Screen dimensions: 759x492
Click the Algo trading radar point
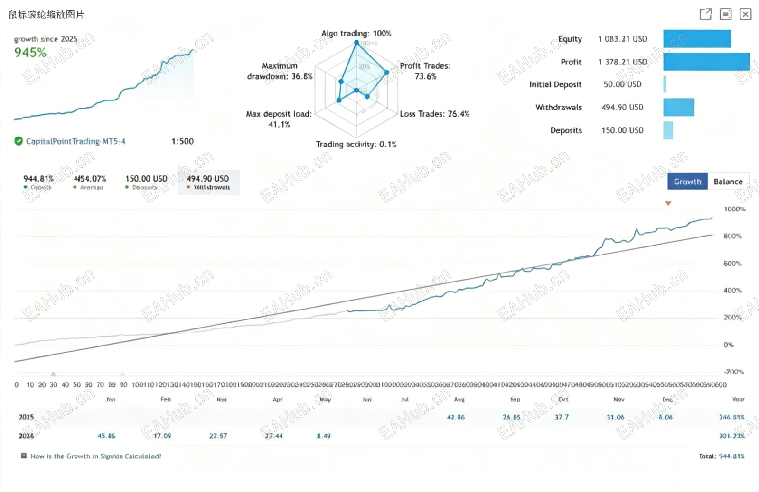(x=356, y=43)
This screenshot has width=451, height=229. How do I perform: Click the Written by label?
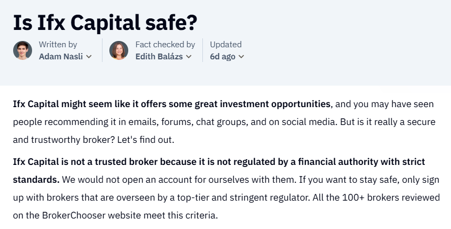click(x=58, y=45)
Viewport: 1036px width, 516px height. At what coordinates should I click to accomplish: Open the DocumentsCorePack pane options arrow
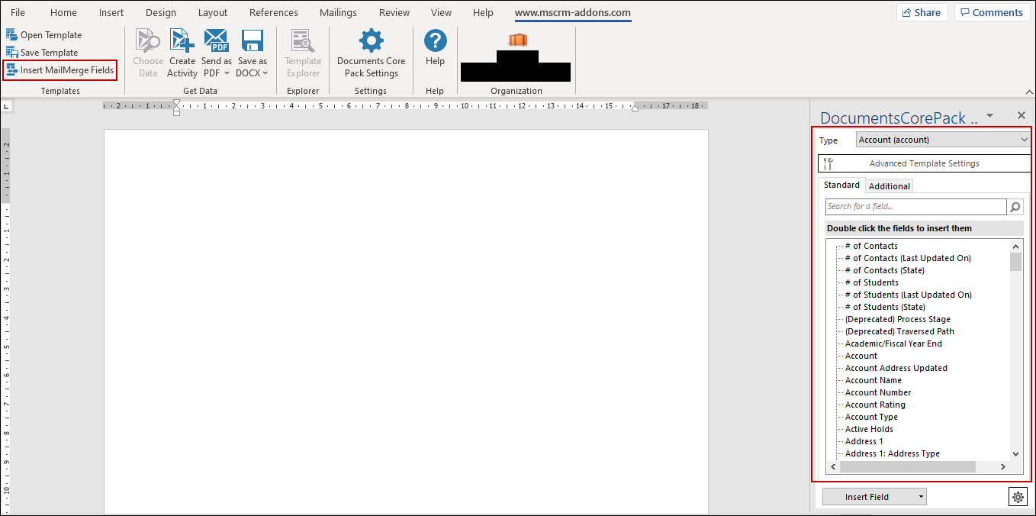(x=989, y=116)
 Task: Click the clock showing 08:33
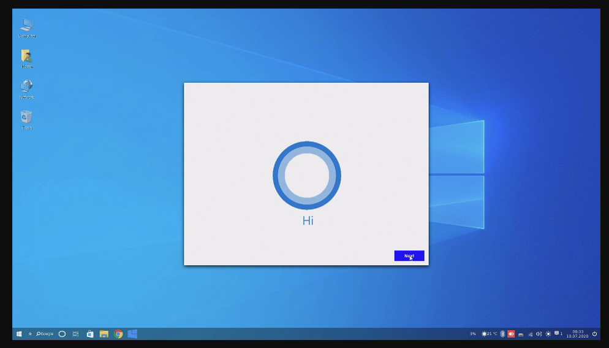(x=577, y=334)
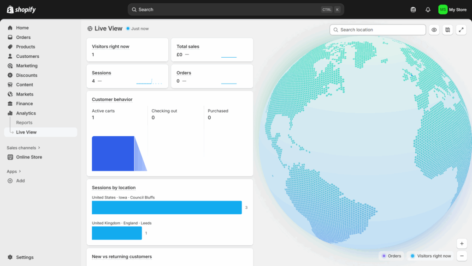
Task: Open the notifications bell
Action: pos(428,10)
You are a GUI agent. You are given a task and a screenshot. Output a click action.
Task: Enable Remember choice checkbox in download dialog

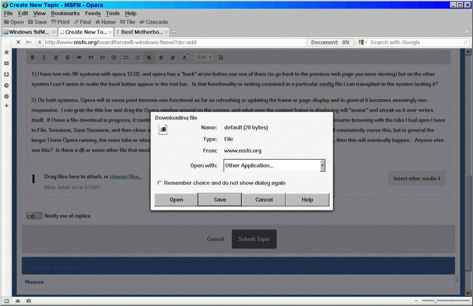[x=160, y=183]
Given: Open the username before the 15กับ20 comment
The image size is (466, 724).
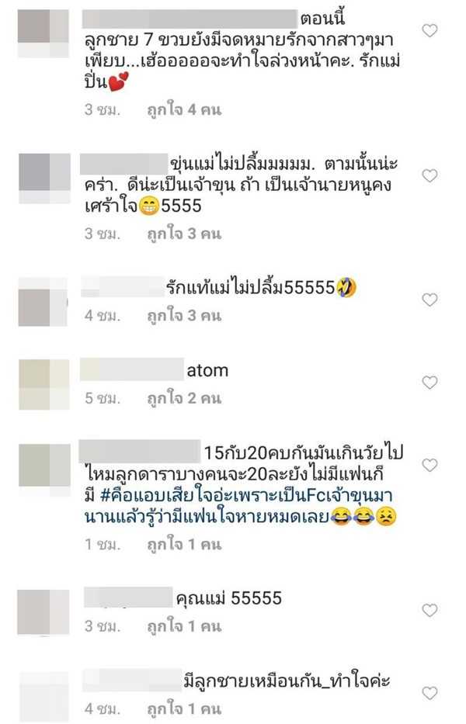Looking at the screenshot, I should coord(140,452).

============

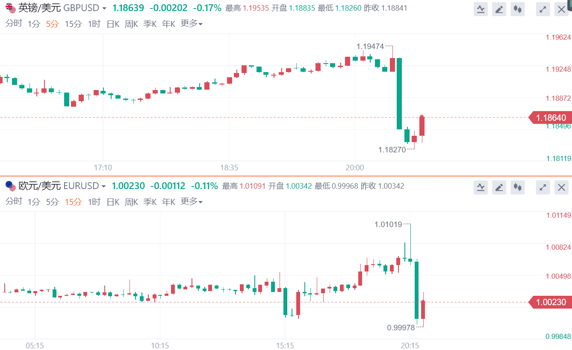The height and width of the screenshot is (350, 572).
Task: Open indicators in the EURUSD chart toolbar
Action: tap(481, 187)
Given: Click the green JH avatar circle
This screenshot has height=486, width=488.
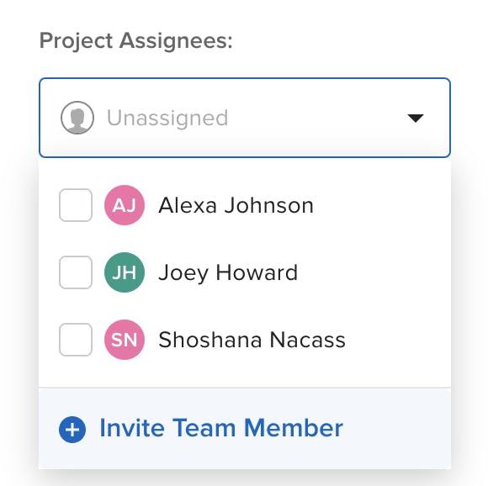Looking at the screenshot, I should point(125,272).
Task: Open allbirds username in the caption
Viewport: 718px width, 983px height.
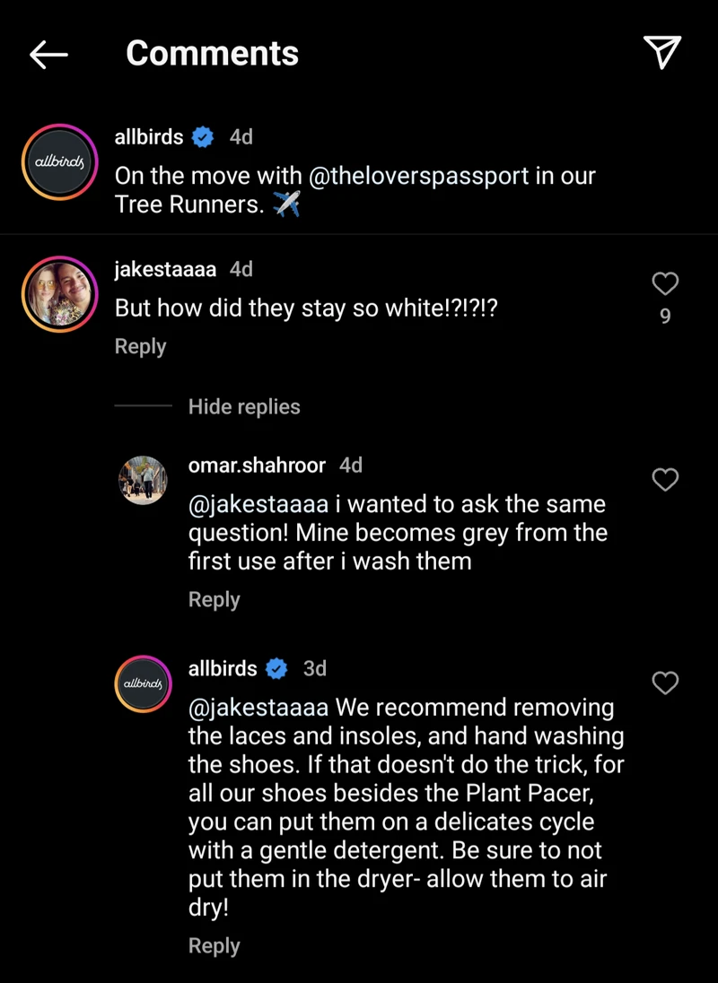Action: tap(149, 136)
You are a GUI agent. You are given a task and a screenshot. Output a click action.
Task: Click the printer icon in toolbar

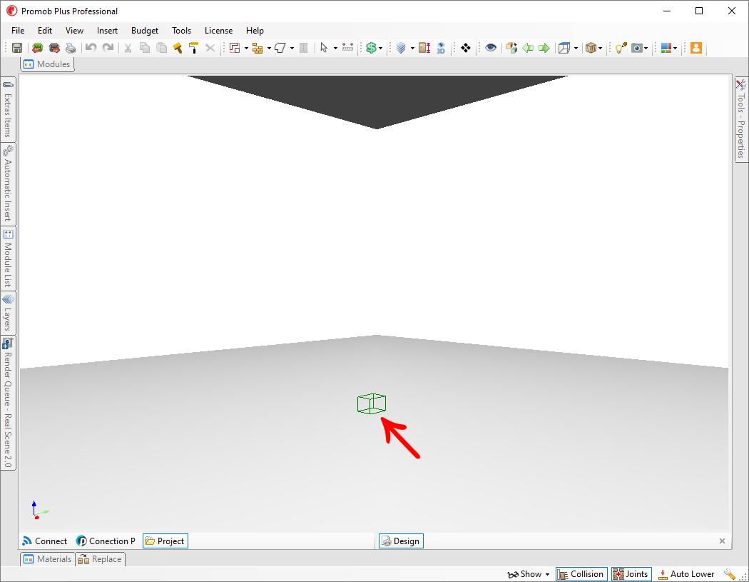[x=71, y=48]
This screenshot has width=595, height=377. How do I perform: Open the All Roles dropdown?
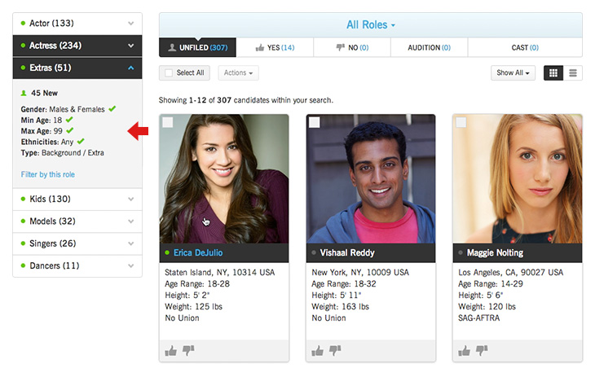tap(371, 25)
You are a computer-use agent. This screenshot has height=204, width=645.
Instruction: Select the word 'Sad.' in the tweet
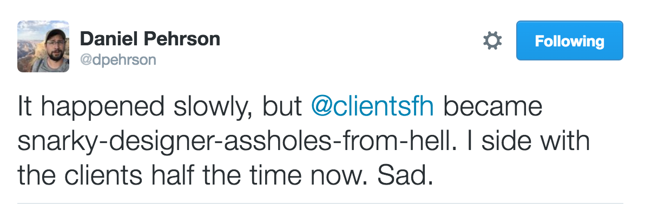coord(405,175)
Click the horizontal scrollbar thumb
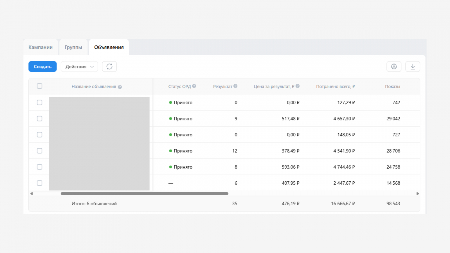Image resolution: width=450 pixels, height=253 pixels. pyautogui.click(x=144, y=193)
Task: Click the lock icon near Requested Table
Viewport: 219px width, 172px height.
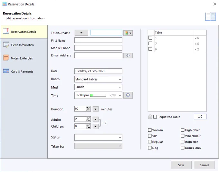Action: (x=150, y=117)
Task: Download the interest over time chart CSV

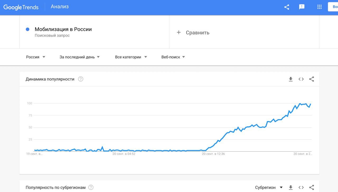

============

» **EXERCISE**: When you reach the line with "Instruction: Select the" in the records above, start writing out each line exactly, and stop after the line with "Task: Download the". Pictures stay out.

» **WRITTEN ANSWER**:
Instruction: Select the word 'Sad.' in the tweet
coord(405,175)
Click the horizontal scrollbar thumb
Image resolution: width=450 pixels, height=253 pixels. pyautogui.click(x=144, y=193)
Task: Click the lock icon near Requested Table
Viewport: 219px width, 172px height.
Action: (x=150, y=117)
Task: Download the interest over time chart CSV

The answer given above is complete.